◆ **Exercise instructions**
When you return the data, keep each character exactly as it appears.

◆ **Supplied data**
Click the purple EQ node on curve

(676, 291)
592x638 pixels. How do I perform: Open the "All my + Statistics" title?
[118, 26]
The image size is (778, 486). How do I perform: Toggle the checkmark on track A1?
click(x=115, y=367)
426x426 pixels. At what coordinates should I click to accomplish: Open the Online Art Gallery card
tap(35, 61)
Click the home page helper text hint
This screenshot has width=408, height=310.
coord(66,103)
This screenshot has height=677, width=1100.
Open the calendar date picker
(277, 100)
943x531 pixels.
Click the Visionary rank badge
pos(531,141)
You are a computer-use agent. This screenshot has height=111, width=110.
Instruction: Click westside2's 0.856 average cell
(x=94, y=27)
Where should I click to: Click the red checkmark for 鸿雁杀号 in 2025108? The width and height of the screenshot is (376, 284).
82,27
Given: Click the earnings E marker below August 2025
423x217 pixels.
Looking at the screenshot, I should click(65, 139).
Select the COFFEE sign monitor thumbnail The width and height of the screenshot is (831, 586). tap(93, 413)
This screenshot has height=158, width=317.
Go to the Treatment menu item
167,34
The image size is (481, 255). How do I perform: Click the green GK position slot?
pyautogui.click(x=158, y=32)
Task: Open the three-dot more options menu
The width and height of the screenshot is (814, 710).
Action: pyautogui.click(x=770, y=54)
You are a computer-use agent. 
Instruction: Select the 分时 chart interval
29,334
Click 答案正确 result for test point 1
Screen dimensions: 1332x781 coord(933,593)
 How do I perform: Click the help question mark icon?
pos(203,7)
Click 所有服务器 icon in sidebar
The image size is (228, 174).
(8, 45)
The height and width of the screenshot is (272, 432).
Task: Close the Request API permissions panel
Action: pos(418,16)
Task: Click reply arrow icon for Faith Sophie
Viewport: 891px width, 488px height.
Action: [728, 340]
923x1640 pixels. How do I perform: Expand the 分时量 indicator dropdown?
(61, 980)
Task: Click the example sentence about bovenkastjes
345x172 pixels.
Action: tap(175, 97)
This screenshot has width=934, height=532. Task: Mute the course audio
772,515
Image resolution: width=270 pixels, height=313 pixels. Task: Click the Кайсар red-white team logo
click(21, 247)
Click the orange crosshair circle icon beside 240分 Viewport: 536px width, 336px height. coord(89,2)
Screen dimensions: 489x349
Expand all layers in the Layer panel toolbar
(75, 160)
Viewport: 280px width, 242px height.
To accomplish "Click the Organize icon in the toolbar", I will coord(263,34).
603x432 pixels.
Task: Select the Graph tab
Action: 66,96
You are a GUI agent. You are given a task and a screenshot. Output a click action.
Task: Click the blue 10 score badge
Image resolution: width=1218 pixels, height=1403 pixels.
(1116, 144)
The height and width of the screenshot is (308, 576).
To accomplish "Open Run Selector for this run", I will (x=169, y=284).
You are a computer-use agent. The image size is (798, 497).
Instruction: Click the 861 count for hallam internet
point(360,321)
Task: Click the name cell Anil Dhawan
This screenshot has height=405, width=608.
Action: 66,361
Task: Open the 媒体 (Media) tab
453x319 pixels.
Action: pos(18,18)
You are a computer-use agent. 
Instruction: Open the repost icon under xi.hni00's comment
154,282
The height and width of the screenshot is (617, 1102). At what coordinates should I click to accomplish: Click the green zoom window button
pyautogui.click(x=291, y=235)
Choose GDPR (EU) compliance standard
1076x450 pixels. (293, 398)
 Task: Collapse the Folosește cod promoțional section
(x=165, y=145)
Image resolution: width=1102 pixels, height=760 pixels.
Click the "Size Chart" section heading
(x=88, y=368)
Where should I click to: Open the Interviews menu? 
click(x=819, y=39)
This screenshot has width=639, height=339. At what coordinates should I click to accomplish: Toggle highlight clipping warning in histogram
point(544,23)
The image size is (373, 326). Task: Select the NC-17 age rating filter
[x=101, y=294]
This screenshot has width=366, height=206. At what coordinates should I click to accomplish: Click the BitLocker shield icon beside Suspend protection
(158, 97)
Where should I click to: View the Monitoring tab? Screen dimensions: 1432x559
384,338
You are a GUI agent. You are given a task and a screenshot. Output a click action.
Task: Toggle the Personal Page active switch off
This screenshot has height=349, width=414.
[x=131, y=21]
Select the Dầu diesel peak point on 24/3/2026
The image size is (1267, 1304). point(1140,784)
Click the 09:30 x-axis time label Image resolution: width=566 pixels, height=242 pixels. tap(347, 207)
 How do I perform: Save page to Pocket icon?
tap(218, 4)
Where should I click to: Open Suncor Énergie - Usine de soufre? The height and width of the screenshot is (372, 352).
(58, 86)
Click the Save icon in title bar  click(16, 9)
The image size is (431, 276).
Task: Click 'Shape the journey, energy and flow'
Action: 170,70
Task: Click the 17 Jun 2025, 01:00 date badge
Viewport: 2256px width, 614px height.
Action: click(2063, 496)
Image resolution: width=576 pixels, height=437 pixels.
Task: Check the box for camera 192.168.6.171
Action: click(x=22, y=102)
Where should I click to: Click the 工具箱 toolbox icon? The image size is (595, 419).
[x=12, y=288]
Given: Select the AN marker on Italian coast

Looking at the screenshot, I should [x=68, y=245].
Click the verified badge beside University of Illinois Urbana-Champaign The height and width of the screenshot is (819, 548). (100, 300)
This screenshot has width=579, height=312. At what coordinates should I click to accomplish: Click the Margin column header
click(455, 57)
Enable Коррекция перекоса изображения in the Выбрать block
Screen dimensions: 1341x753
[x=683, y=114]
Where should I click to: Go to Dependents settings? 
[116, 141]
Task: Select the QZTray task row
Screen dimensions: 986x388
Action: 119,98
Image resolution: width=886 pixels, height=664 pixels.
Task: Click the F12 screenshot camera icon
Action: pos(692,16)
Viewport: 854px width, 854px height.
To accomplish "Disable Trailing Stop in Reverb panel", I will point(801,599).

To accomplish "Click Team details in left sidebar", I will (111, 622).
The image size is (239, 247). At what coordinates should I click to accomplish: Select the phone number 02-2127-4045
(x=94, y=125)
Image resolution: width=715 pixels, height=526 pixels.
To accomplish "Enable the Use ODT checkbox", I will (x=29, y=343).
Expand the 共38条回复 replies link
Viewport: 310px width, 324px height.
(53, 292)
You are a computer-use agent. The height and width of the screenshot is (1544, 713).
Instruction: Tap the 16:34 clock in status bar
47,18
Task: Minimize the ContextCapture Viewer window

◆ **Solution**
Click the purple EQ node on curve

(676, 291)
592x638 pixels. How do I perform: Open the "All my + Statistics" title?
[118, 26]
The image size is (778, 486). How do I perform: Toggle the checkmark on track A1?
click(x=115, y=367)
426x426 pixels. At what coordinates should I click to accomplish: Open the Online Art Gallery card
tap(35, 61)
Click the home page helper text hint
This screenshot has width=408, height=310.
coord(66,103)
This screenshot has height=677, width=1100.
Open the calendar date picker
(277, 100)
943x531 pixels.
Click the Visionary rank badge
pos(531,141)
You are a computer-use agent. This screenshot has height=111, width=110.
Instruction: Click westside2's 0.856 average cell
(x=94, y=27)
Where should I click to: Click the red checkmark for 鸿雁杀号 in 2025108? The width and height of the screenshot is (376, 284).
82,27
Given: Click the earnings E marker below August 2025
423x217 pixels.
Looking at the screenshot, I should click(65, 139).
Select the COFFEE sign monitor thumbnail The width and height of the screenshot is (831, 586). tap(93, 413)
This screenshot has height=158, width=317.
Go to the Treatment menu item
167,34
The image size is (481, 255). How do I perform: Click the green GK position slot?
pyautogui.click(x=158, y=32)
Task: Open the three-dot more options menu
The width and height of the screenshot is (814, 710).
Action: pyautogui.click(x=770, y=54)
You are a computer-use agent. 
Instruction: Select the 分时 chart interval
29,334
Click 答案正确 result for test point 1
Screen dimensions: 1332x781 coord(933,593)
 How do I perform: Click the help question mark icon?
pos(203,7)
Click 所有服务器 icon in sidebar
The image size is (228, 174).
(8, 45)
The height and width of the screenshot is (272, 432).
Task: Close the Request API permissions panel
Action: pos(418,16)
Task: Click reply arrow icon for Faith Sophie
Viewport: 891px width, 488px height.
Action: [728, 340]
923x1640 pixels. How do I perform: Expand the 分时量 indicator dropdown?
(61, 980)
Task: Click the example sentence about bovenkastjes
345x172 pixels.
Action: tap(175, 97)
This screenshot has width=934, height=532. Task: Mute the course audio
772,515
Image resolution: width=270 pixels, height=313 pixels. Task: Click the Кайсар red-white team logo
click(21, 247)
Click the orange crosshair circle icon beside 240分 Viewport: 536px width, 336px height. coord(89,2)
Screen dimensions: 489x349
Expand all layers in the Layer panel toolbar
(75, 160)
Viewport: 280px width, 242px height.
To accomplish "Click the Organize icon in the toolbar", I will coord(263,34).
603x432 pixels.
Task: Select the Graph tab
Action: 66,96
You are a GUI agent. You are given a task and a screenshot. Output a click action.
Task: Click the blue 10 score badge
Image resolution: width=1218 pixels, height=1403 pixels.
(1116, 144)
The height and width of the screenshot is (308, 576).
To accomplish "Open Run Selector for this run", I will (x=169, y=284).
You are a computer-use agent. The image size is (798, 497).
Instruction: Click the 861 count for hallam internet
point(360,321)
Task: Click the name cell Anil Dhawan
This screenshot has height=405, width=608.
Action: 66,361
Task: Open the 媒体 (Media) tab
453x319 pixels.
Action: pos(18,18)
You are a computer-use agent. 
Instruction: Open the repost icon under xi.hni00's comment
154,282
The height and width of the screenshot is (617, 1102). At what coordinates should I click to accomplish: Click the green zoom window button
pyautogui.click(x=291, y=235)
Choose GDPR (EU) compliance standard
1076x450 pixels. (293, 398)
 Task: Collapse the Folosește cod promoțional section
(x=165, y=145)
Image resolution: width=1102 pixels, height=760 pixels.
Click the "Size Chart" section heading
(x=88, y=368)
Where should I click to: Open the Interviews menu? 
click(x=819, y=39)
This screenshot has width=639, height=339. At what coordinates should I click to accomplish: Toggle highlight clipping warning in histogram
point(544,23)
The image size is (373, 326). Task: Select the NC-17 age rating filter
[x=101, y=294]
This screenshot has width=366, height=206. At what coordinates should I click to accomplish: Click the BitLocker shield icon beside Suspend protection
(158, 97)
Where should I click to: View the Monitoring tab? Screen dimensions: 1432x559
384,338
You are a GUI agent. You are given a task and a screenshot. Output a click action.
Task: Toggle the Personal Page active switch off
This screenshot has height=349, width=414.
[x=131, y=21]
Select the Dầu diesel peak point on 24/3/2026
The image size is (1267, 1304). point(1140,784)
Click the 09:30 x-axis time label Image resolution: width=566 pixels, height=242 pixels. tap(347, 207)
 How do I perform: Save page to Pocket icon?
tap(218, 4)
Where should I click to: Open Suncor Énergie - Usine de soufre? The height and width of the screenshot is (372, 352).
(58, 86)
Click the Save icon in title bar  click(16, 9)
The image size is (431, 276).
Task: Click 'Shape the journey, energy and flow'
Action: 170,70
Task: Click the 17 Jun 2025, 01:00 date badge
Viewport: 2256px width, 614px height.
Action: click(2063, 496)
Image resolution: width=576 pixels, height=437 pixels.
Task: Check the box for camera 192.168.6.171
Action: click(x=22, y=102)
Where should I click to: Click the 工具箱 toolbox icon? The image size is (595, 419).
[x=12, y=288]
Given: Select the AN marker on Italian coast

Looking at the screenshot, I should [x=68, y=245].
Click the verified badge beside University of Illinois Urbana-Champaign The height and width of the screenshot is (819, 548). (100, 300)
This screenshot has width=579, height=312. At what coordinates should I click to accomplish: Click the Margin column header
click(455, 57)
Enable Коррекция перекоса изображения in the Выбрать block
Screen dimensions: 1341x753
[x=683, y=114]
Where should I click to: Go to Dependents settings? 
[116, 141]
Task: Select the QZTray task row
Screen dimensions: 986x388
Action: 119,98
Image resolution: width=886 pixels, height=664 pixels.
Task: Click the F12 screenshot camera icon
Action: pos(692,16)
Viewport: 854px width, 854px height.
To accomplish "Disable Trailing Stop in Reverb panel", I will point(801,599).

To accomplish "Click Team details in left sidebar", I will (111, 622).
The image size is (239, 247). At what coordinates should I click to accomplish: Select the phone number 02-2127-4045
(x=94, y=125)
Image resolution: width=715 pixels, height=526 pixels.
To accomplish "Enable the Use ODT checkbox", I will (x=29, y=343).
Expand the 共38条回复 replies link
Viewport: 310px width, 324px height.
(53, 292)
You are a computer-use agent. The height and width of the screenshot is (1544, 713).
Instruction: Tap the 16:34 clock in status bar
47,18
Task: Minimize the ContextCapture Viewer window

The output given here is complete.